● Исходный текст:
* * * * * * * * *

Как изменилось количество российских заказов в общем портфеле Boeing?
За последний год мы продали 106 самолетов в России. Это очень много. Обычно в год мы продаем 600-700 самолетов по всему миру, хотя были рекорды продаж и по 1 тыс. самолетов в год.
"Аэрофлот" хочет получить заказанные самолеты Dreamliner раньше зафиксированного в контракте срока, чтобы начать их эксплуатацию к зимней Олимпиаде в Сочи. Кого из клиентов придется подвинуть, чтобы выполнить желание "Аэрофлота"?
Я пока не знаю, возможно ли это, каким образом это может быть сделано. Цена революционно больших изменений, которые получат авиакомпании с этим самолетом, оказалась больше, чем мы могли предположить. Мы задержали выпуск самолета. Теперь Boeing будет делать все возможное для того, чтобы наши заказчики во всем мире получили эти самолеты как можно быстрее.
Каким образом те события, которые сегодня происходят в мировой экономике, могут повлиять на российские авиакомпании и национальный авиарынок?
Наверное, Россия как часть мировой экономики будет следовать общим трендам. Но, на мой взгляд, у России особенные потребности в гражданской авиации. Они продиктованы двумя основными моментами. Первый — это размер страны, единство которой невозможно обеспечить без сильной большой гражданской авиации. Второй момент заключается в том, что в течение 15 лет сжималась авиационная пружина. Даже если будет экономический спад, вывод советской техники, ее неэффективность с точки зрения экономики все равно потребует компенсации в виде новых самолетов. Пружина сейчас уже распрямляется, и ее не остановить.
При этом размеры страны, если научиться пользоваться ими, могут принести российским авиакомпаниям огромный рост за счет транзита. "Аэрофлот" может стать одним из основных игроков в Европе, если сыграет в ту же самую игру, в которую в свое время сыграли ОАЭ. Транзитные перелеты — это огромный бизнес, и если "Аэрофлот" или грузовой перевозчик "Волга-Днепр" смогут поймать часть этого трафика, то их рост будет фантастическим. Я уверен, можно сделать так, что люди, которые летают из Европы в Австралию через Сингапур или Дубай, будут делать это через Москву, Сочи или Санкт-Петербург.
Кто должен быть локомотивом этого процесса?
Крупнейший игрок на рынке.
В лице кого? Министерства транспорта?

* * * * * * * * *

● Необработанные данные:
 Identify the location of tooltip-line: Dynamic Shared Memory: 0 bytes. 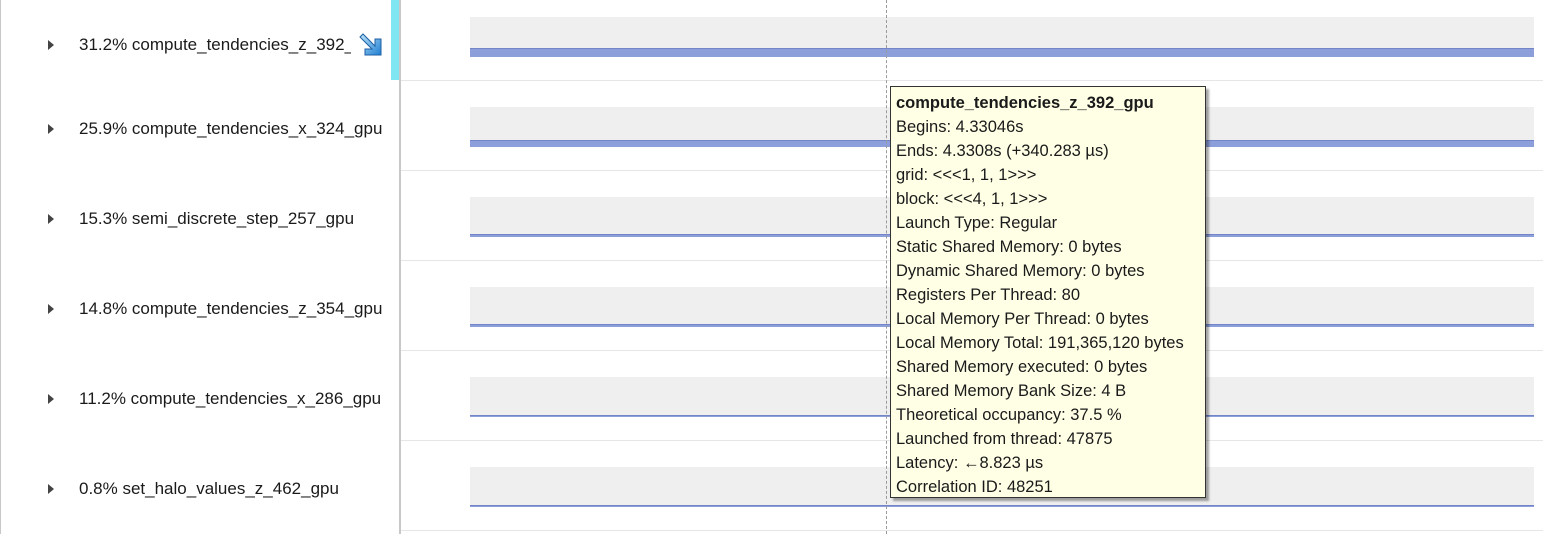
(1020, 271).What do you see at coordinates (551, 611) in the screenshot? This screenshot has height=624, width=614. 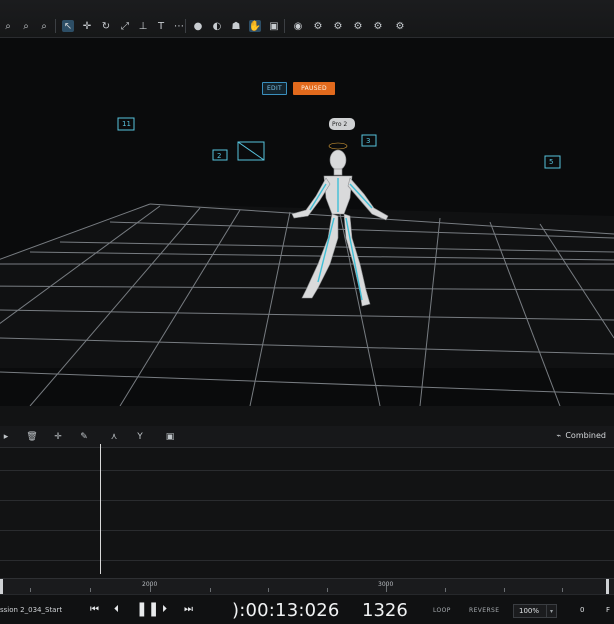 I see `chevron-down-icon: ▾` at bounding box center [551, 611].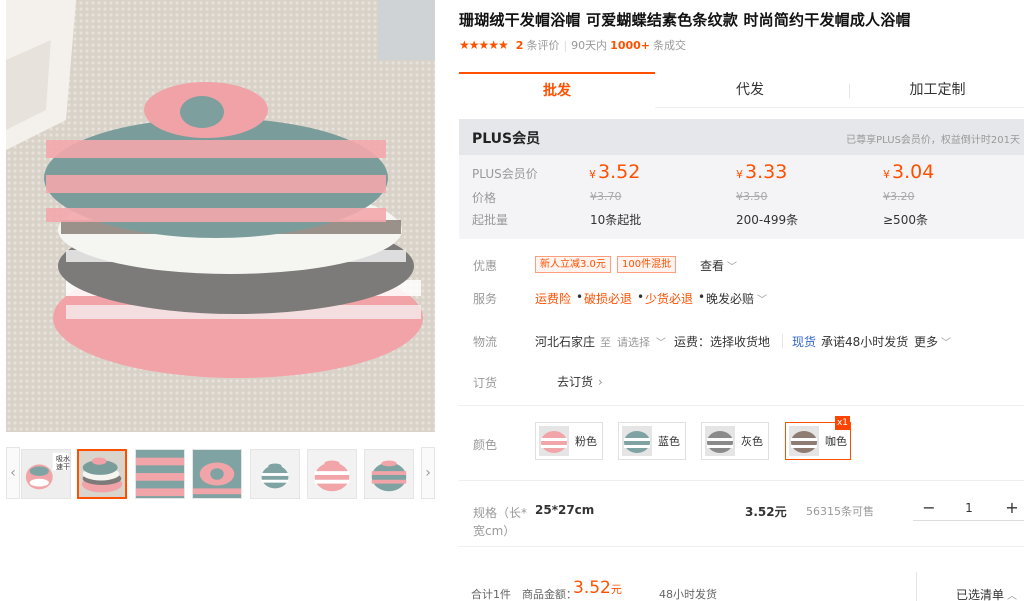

* * * * * * * * *

● Используя сведения:
1. Пожалуйста, выведите из интервью о Boeing всё, начиная со слов "Наверное, Россия как" и до слов "ее не остановить." включительно.
2. Сколько самолетов, согласно интервью о Boeing, было продано в России за последний год?
3. Перечислите все города, которые упоминаются в интервью о Boeing.

● Ожидаемые результаты:
1.
Наверное, Россия как часть мировой экономики будет следовать общим трендам. Но, на мой взгляд, у России особенные потребности в гражданской авиации. Они продиктованы двумя основными моментами. Первый — это размер страны, единство которой невозможно обеспечить без сильной большой гражданской авиации. Второй момент заключается в том, что в течение 15 лет сжималась авиационная пружина. Даже если будет экономический спад, вывод советской техники, ее неэффективность с точки зрения экономики все равно потребует компенсации в виде новых самолетов. Пружина сейчас уже распрямляется, и ее не остановить.

2. 106 самолетов.

3. Сочи, Сингапур, Дубай, Москва, Санкт-Петербург.